The wooden members A and B are to be joined by plywood splice plates that will be fully glued on the surfaces in contact. As part of the design of the joint, and knowing that the clearance between the ends of the members is to be 8 mm, determine the smallest allowable length L if the average shearing stress in the glue is not to exceed 800 kPa.
Fig. P8.13

Let us draw the wooden members with splice plates:
There are four parts of glue sharing the \(24 \mathrm{kN}\) as 2 separate parts.
Given average shearing stress in the glue is limited to \(\tau_{\text {ghee }}=800 \mathrm{kPa}\)
Half of the \(24 \mathrm{kN}\) force should be shared by each area part for shearing.
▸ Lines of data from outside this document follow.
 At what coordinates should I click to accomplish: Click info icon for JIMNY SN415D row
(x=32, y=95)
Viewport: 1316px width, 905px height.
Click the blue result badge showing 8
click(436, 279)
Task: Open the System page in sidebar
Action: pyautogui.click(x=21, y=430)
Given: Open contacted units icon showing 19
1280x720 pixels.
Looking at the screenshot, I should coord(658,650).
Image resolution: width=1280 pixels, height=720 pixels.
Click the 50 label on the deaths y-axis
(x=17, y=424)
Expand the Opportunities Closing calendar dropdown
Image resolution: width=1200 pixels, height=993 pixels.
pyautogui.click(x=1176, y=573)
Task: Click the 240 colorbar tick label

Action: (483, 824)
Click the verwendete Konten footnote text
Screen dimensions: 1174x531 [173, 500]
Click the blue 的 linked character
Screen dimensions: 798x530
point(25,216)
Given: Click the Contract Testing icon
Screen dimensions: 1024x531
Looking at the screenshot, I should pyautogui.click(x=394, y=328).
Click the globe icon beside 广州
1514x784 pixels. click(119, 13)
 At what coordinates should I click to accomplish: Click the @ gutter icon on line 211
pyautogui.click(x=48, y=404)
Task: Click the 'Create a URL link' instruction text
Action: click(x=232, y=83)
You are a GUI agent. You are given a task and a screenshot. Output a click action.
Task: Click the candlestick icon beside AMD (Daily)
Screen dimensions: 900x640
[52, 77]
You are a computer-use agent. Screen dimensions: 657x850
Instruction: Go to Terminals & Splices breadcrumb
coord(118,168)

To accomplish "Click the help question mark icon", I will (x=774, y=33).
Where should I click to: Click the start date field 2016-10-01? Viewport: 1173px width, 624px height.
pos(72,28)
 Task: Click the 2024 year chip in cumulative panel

Calculate the cross-sectional area. Let \(A\) be the one of the four areas.
$$ \begin{array}{l} \tau_{\text {ghe }}=\frac{F}{A} \\ 800 \mathrm{kPa}=\frac{12 \mathrm{kN}}{A} \\ A=\frac{12}{800} \\ =0.015 \mathrm{~m}^{2} \mid \frac{10^{6} \mathrm{~mm}^{2}}{1 \mathrm{~m}^{2}} \\ =15000 \mathrm{~mm}^{2} \end{array} $$
Calculate the length of the one glued area. Consider from figure.
$$ \begin{aligned} A &=l \times b \\ l &=\frac{A}{b} \\ &=\frac{15000}{100} \\ &=150 \mathrm{~mm} \end{aligned} $$
Calculate the total length of the glued area. Consider from the figure.
$$ \begin{aligned} L &=2 \times l+8 \\ L &=2 \times 150+8 \\ &=300+8 \\ &=308 \mathrm{~mm} \end{aligned} $$
Therefore, the allowable length of glue is \(308 \mathrm{~mm}\).